I didn’t say much after to her and we parted ways after discussing more trivial life updates. Yet the rest of the evening, an uneasy feeling followed me. I felt sadness knowing that such a dim reality of love existed, but I also knew there had to be something better, a type of love worth seeking. Yet what type would that be exactly?
Writing this piece has been no easy feat. It began as a short compilation of some grand idea of love, yet never captured what I really wanted to say. While great prose is commendable, what good does it do if there isn’t any tangible takeaway? And in this context, how could I conceptualize a cliché topic like love into something fresh and compelling?
The truth is, I can’t. I can’t write something not already written or said before. I assume some will find my words as repetitive concepts already touched upon, while others may find something novel. Or maybe your perspective will be like mine was when I read similar articles on love — an understanding that these are just words of guidance and for the reader to choose to act upon.
The type of love you should seek should be rooted in personal development. One that is not habitual or routine, but a constant learning curve of new ideas and interests. The person you love should inspire you and teach new things and activities. Maybe their interests become your own or maybe they don’t, but your love for them should give you the courage to want to be better and to be curious enough to always try.
The type of love you should seek should be an endless embodiment of youthful spirit, a love that doesn’t give in to awkward quirks or failed romantic attempts. This love is entrenched in the stubborn pursuit of hope, this love always tries. It overlooks the banal arguments of the short term and the marginal pain of today. This love sees the long term investment of holding on despite hardship.
In fact, the type of love you seek should never be the source of hardship, but rather your shield from it. The person you love is your escape from the misery of life. It is someone who rectifies the madness of the world around you, and drives you sane. That’s the type of love you should seek, where the person you love makes life bearable, not painful.

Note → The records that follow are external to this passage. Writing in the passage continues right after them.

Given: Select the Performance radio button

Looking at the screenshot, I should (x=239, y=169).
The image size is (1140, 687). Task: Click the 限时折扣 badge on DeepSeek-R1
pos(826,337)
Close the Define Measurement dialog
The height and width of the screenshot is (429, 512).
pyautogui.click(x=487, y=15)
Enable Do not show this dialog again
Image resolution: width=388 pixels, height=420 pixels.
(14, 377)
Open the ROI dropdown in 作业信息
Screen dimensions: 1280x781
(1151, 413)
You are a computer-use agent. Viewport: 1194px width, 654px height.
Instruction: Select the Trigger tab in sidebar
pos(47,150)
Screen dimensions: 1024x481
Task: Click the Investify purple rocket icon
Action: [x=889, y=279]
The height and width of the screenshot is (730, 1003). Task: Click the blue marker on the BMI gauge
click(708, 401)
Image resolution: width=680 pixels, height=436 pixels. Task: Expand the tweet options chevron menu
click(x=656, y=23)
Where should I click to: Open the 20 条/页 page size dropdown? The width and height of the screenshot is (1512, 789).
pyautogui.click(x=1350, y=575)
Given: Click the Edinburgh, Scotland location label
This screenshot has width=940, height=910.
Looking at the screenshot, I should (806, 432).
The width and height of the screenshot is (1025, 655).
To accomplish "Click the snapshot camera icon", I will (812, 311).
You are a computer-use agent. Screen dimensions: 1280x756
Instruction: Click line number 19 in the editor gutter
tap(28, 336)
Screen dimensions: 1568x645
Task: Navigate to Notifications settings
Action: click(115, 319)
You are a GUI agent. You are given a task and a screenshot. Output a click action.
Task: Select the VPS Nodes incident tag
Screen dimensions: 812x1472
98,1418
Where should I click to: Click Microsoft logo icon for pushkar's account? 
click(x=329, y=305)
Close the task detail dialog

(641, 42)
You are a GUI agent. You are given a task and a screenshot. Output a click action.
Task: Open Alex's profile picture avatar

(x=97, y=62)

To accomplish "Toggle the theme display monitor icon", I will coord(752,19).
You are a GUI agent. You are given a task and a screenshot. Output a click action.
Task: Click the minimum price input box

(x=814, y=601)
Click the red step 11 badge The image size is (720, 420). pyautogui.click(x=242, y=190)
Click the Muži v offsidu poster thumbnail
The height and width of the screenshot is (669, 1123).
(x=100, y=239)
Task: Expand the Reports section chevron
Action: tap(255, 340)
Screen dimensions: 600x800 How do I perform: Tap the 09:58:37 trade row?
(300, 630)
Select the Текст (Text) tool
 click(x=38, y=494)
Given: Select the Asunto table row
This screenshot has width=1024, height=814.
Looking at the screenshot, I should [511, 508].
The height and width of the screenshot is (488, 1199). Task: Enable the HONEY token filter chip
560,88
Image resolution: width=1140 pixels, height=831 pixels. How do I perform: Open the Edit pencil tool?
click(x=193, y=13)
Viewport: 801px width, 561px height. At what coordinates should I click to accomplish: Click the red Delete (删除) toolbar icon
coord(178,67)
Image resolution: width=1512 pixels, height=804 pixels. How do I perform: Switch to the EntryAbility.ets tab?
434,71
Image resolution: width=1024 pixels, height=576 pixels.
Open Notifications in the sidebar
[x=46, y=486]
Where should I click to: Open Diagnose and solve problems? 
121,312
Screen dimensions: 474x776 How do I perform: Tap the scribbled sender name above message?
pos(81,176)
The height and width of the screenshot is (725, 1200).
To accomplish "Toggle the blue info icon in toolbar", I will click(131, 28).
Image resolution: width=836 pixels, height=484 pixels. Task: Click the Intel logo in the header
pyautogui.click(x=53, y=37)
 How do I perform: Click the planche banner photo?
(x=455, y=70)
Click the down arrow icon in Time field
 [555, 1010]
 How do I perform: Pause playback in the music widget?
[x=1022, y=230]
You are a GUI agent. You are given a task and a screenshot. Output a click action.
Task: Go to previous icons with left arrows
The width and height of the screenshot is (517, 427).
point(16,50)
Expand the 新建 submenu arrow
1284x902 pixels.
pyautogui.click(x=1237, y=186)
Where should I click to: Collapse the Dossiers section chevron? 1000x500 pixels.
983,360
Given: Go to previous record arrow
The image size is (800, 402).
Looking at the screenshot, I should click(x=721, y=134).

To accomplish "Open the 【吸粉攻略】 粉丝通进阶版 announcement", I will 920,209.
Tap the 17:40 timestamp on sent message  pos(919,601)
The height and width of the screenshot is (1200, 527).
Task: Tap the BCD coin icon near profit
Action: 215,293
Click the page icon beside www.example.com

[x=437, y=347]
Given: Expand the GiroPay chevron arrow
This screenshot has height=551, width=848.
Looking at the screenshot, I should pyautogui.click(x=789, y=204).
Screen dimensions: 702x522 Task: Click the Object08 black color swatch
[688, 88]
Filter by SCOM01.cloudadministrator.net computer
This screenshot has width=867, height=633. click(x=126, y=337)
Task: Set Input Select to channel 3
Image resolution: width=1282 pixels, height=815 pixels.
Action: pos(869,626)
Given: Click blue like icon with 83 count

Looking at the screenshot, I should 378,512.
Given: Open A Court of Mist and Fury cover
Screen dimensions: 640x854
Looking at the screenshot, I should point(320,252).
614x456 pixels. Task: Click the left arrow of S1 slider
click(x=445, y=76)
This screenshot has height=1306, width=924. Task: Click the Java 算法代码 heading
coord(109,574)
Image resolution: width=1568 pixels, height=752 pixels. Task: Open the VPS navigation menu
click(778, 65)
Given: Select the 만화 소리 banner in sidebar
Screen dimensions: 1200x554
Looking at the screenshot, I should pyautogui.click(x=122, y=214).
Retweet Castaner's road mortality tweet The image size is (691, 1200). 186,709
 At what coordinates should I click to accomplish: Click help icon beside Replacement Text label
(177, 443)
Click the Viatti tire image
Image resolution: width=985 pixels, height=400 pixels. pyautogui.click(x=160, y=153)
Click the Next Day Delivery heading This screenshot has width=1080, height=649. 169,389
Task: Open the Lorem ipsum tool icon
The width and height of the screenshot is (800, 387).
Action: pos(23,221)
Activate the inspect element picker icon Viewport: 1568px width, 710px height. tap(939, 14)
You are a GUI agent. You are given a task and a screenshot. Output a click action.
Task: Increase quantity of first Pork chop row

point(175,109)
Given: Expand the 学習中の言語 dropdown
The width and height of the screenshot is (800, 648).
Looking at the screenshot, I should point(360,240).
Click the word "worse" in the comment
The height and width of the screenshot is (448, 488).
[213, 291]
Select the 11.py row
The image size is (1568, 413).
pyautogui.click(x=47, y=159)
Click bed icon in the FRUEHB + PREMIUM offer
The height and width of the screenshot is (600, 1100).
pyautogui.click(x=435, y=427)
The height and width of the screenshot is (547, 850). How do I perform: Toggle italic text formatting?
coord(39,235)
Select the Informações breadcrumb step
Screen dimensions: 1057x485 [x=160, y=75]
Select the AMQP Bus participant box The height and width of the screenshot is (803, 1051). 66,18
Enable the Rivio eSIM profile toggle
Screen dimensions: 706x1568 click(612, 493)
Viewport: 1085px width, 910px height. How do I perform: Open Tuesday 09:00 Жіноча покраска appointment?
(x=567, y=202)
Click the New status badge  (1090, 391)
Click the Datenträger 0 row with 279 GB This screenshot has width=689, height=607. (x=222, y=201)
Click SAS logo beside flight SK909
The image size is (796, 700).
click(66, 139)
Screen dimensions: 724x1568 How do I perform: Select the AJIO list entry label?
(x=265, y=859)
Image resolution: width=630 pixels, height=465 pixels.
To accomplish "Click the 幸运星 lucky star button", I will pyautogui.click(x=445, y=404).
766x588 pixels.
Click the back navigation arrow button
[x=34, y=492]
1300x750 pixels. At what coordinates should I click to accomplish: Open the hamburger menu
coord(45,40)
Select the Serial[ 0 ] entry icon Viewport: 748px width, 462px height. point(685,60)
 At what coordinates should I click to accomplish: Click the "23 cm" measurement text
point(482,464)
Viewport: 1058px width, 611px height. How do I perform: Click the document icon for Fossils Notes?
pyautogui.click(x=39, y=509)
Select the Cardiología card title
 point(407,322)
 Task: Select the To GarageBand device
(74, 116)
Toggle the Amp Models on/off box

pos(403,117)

The type of love you should seek values empathy, one that isn’t quick to make hasty judgments but makes the effort to understand. This love is rooted in patience and makes all the failed courtships of the past worthwhile, because unlike the predecessors, this love is not circumstantial or unrequited; it is an unwavering permanency that works with the effort of two active participants who have learned and grown to a manifest a mature understanding of love.
Above all, the type of love you should seek should be passionate, like that one Angus and Julia Stone song overcome by the melody of a harmonica. This love is selfish in its emotions but selfless in its act. This love always intends to give more than it takes.
This is the love I believe in.
It’s unguarded and raw. It’s open and blunt declarations. It’s not a game full of calculated moves and codes. This love doesn’t abide by three-day rules or momentary lapses of communication. This love is marked by candor words and gestures. This love takes your hand, spins you and kisses you day to day. This love is not spoken with sighs or listed off as a to-do list. This love and all of its life adventures are articulated with bright eyes and a gleeful enthusiasm even at old age. This love is affirmative if anything, never banal, and always so much more than a concept.